I love spanakopita. I adore spanakopita. If Derek would let me, I’d name our first born spanakopita. I’ve never tried to make them on my own, however; I wasn’t sure I could bear to see how much butter and cheese I was ingesting in my favorite of dishes. When I saw the recipe for vegan spanakopita in Vegan with a Vengeance I was intrigued, to put it mildly. Derek and I had fun putting the layers together (especially without a pastry brush for the oil), and the final dish looked delicious when we pulled it from the oven. The taste, however, was quite disappointing. Can you say bland-sad-mockery-of-my-favorite-dish-ever? We didn’t skimp at all on the fat, so it wasn’t that we tried to make it too low fat. I think maybe spanakopita without feta is just a no-go.

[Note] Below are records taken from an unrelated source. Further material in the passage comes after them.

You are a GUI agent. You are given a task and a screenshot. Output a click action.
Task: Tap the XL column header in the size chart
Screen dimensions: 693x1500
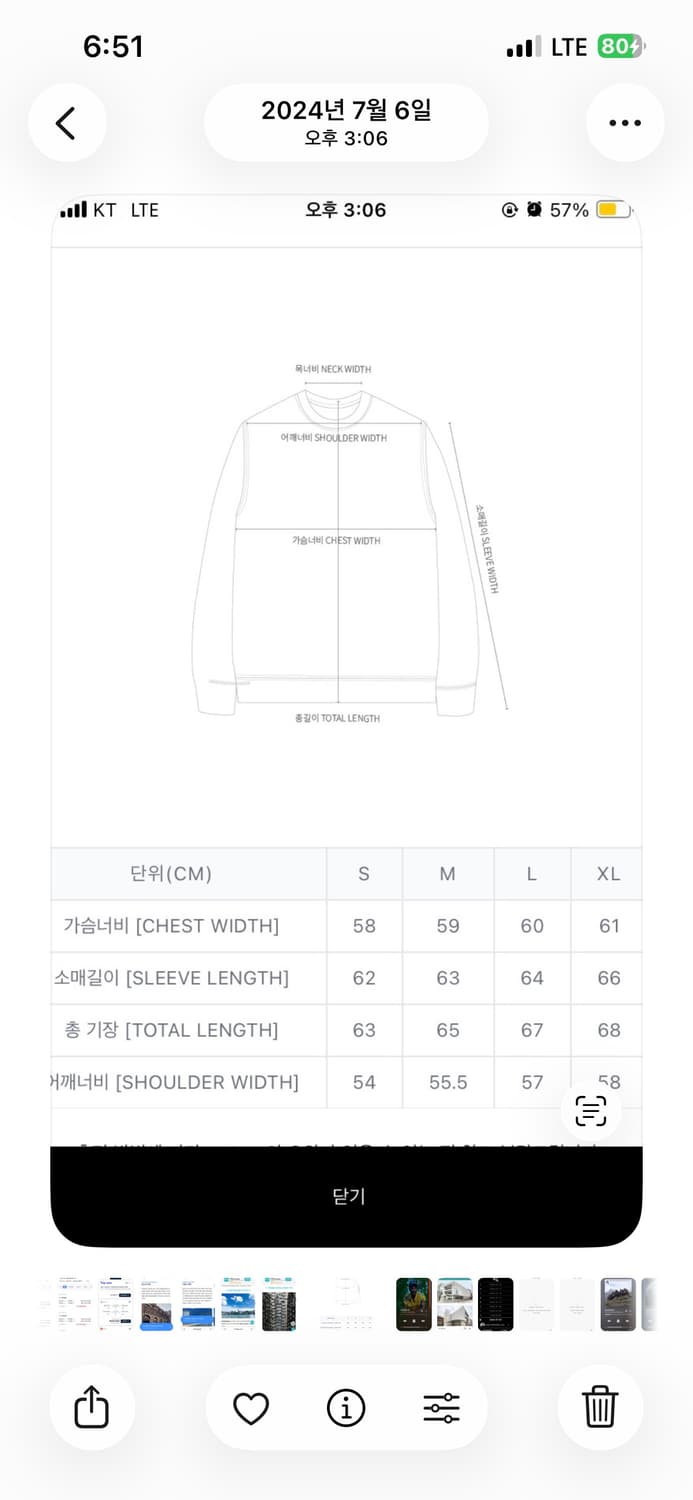tap(607, 873)
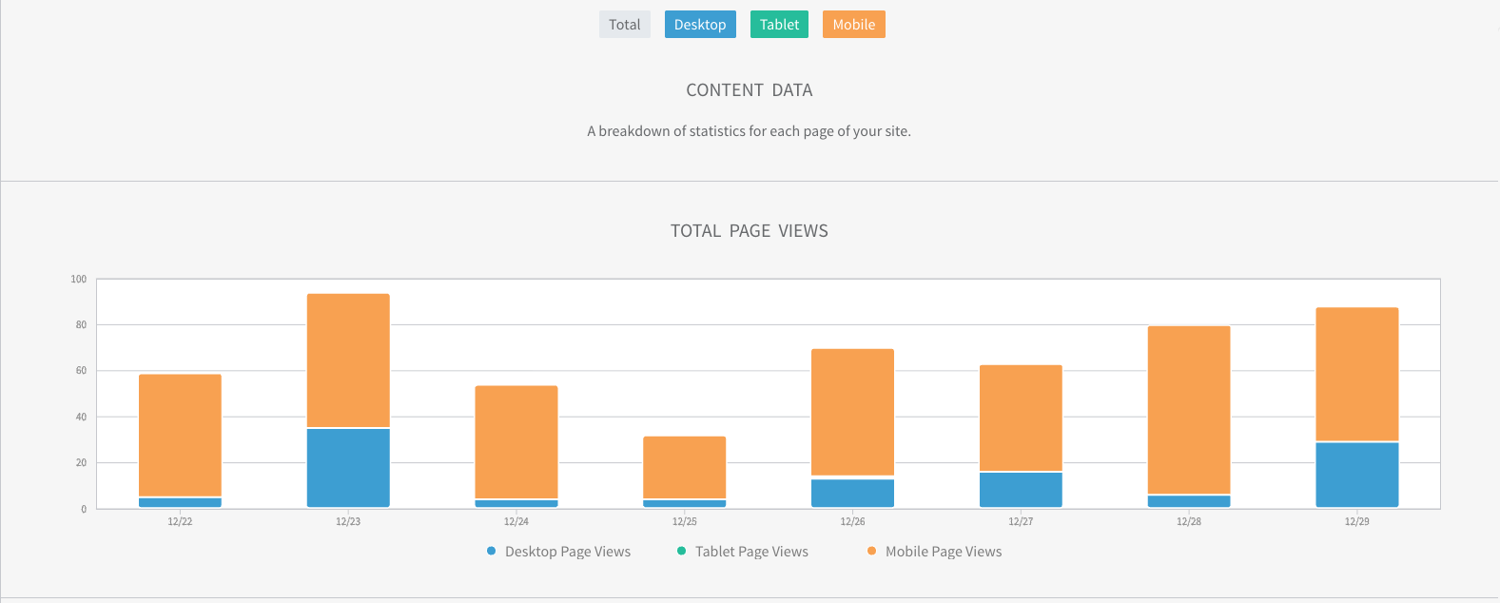Select the orange mobile segment for 12/29
1500x603 pixels.
[x=1356, y=374]
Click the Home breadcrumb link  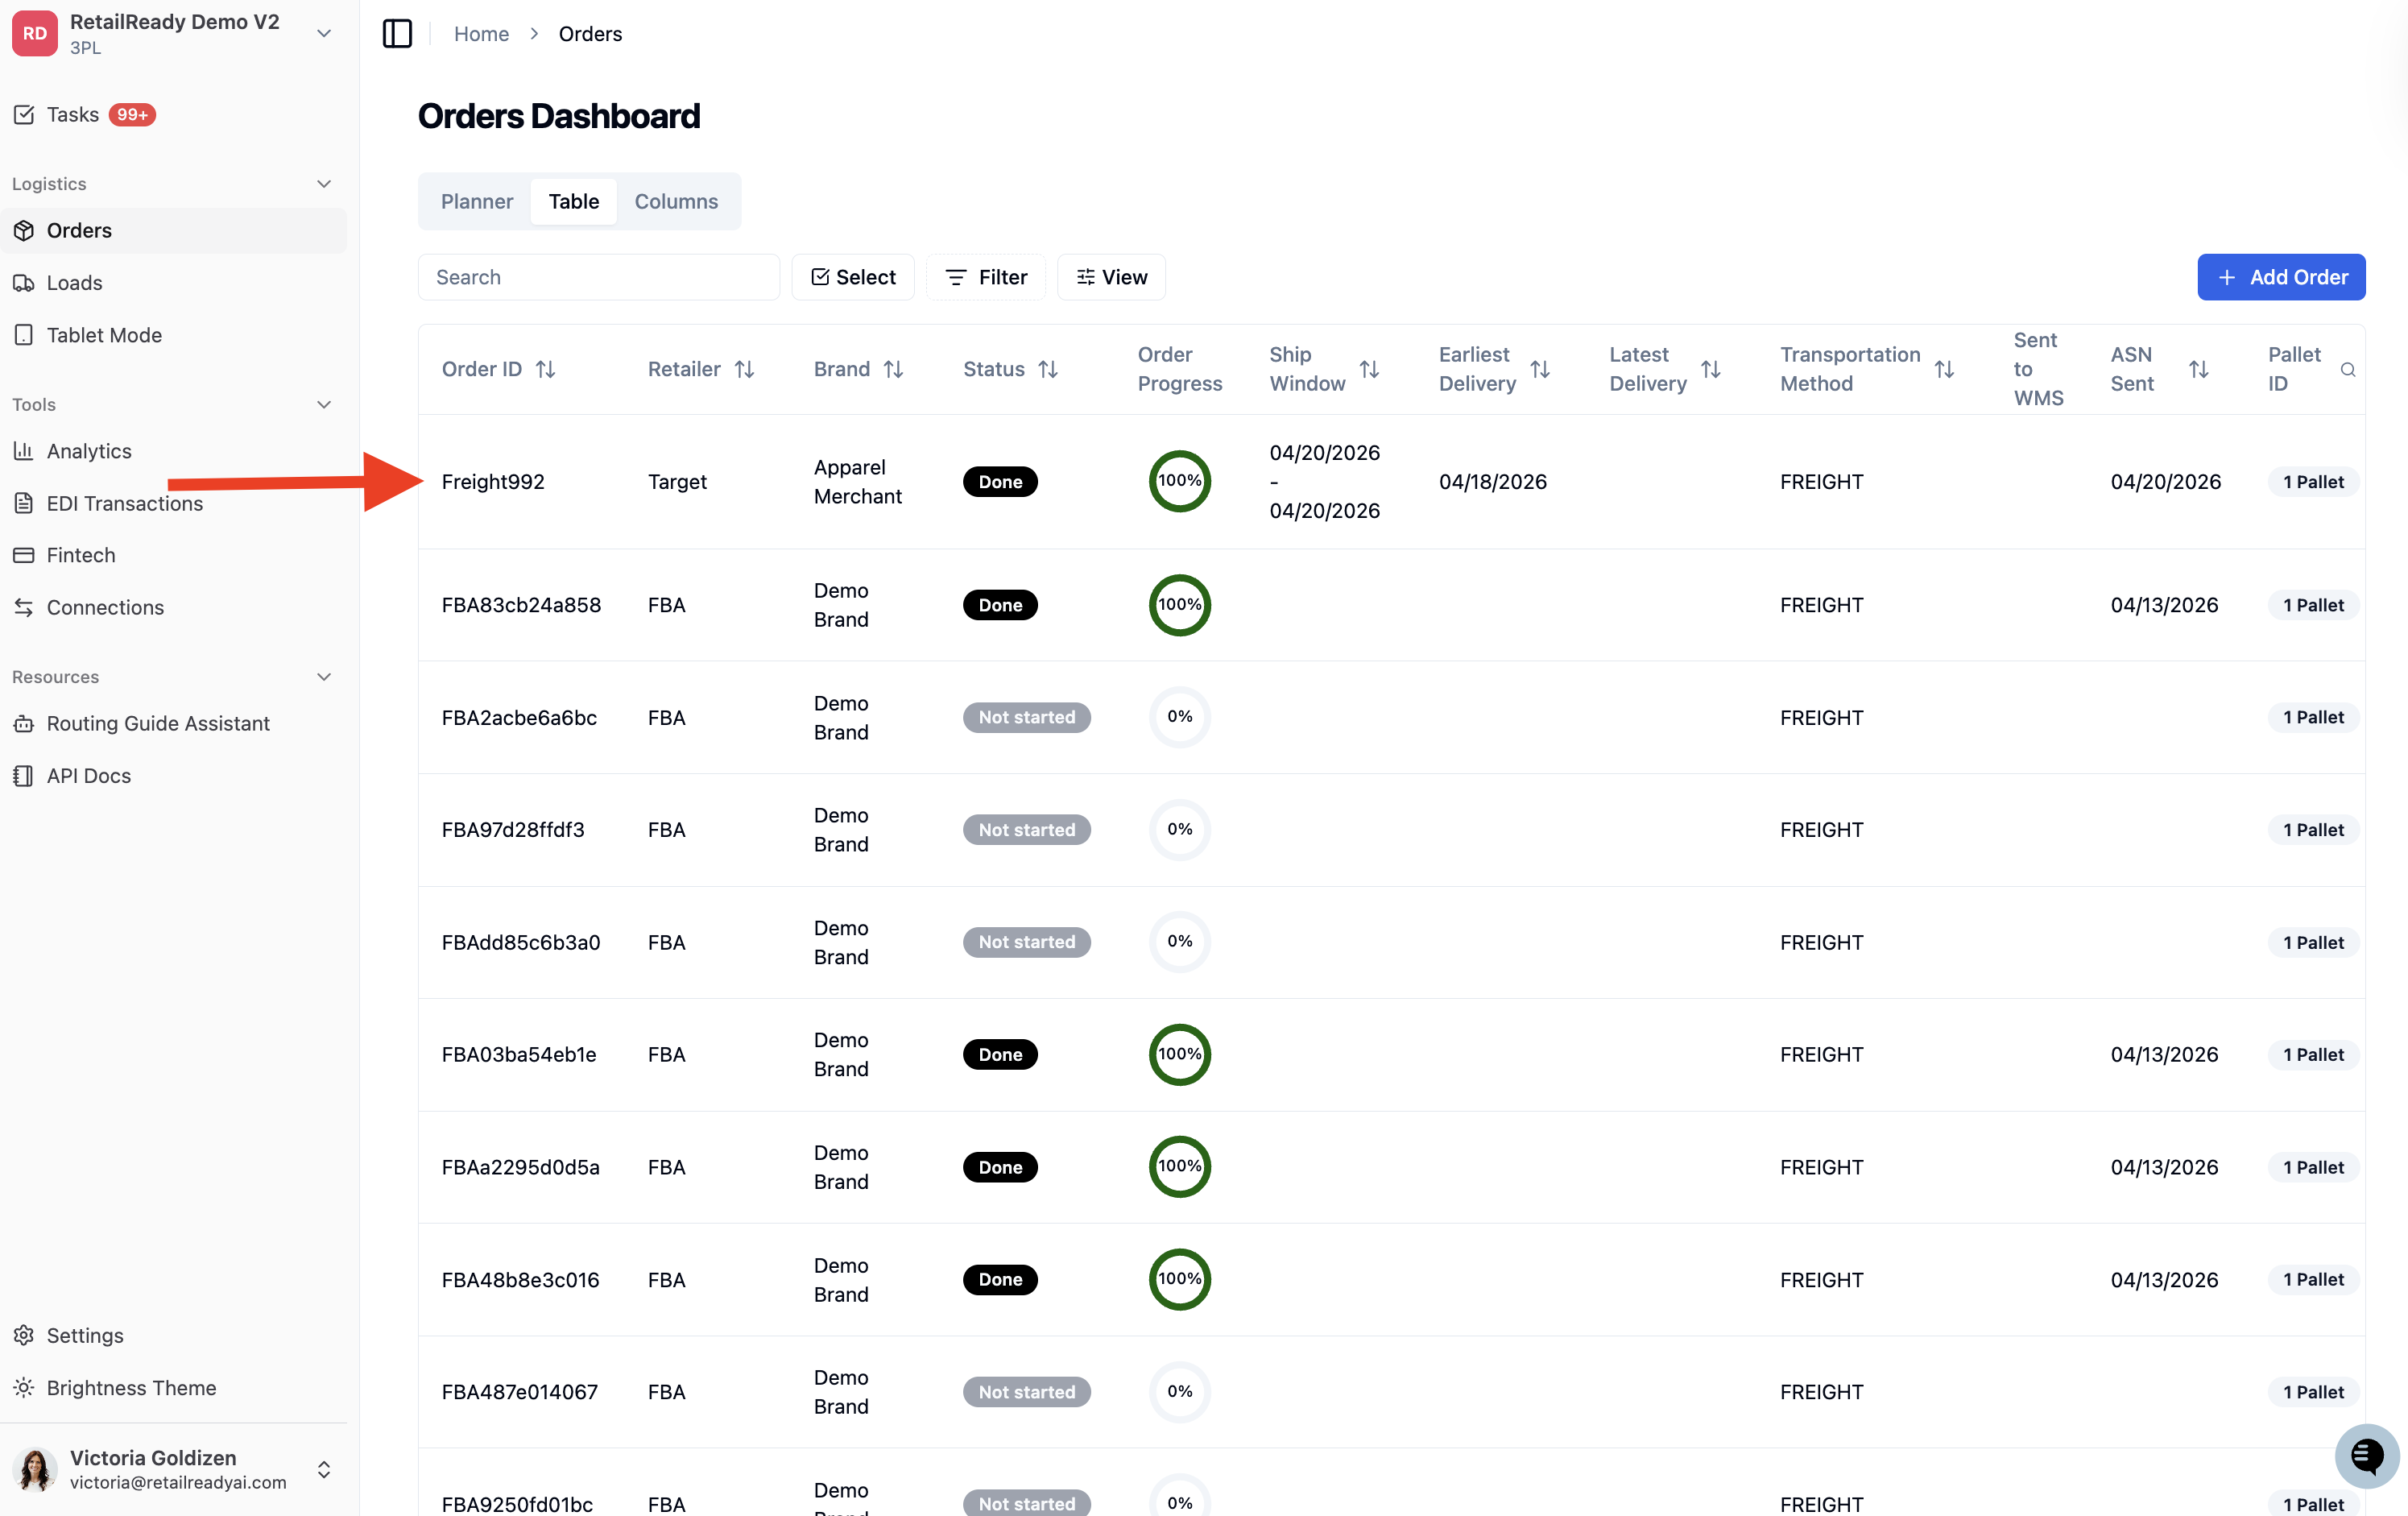[x=481, y=34]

I tasted the “feta” made from tofu before it went into the casserole, and I found it quite bland tasting. I should have known at that point the recipe wasn’t going to be any good. Derek actually said he liked it more than me, having two pieces for dinner. However, the rest of the pan stayed in the fridge all week, untouched, so he obviously didn’t like it that much. I’m not going to bother to post the recipe.

I do have to thank Isa for inspiring me however–I’m now determined to try my hand at making the real thing.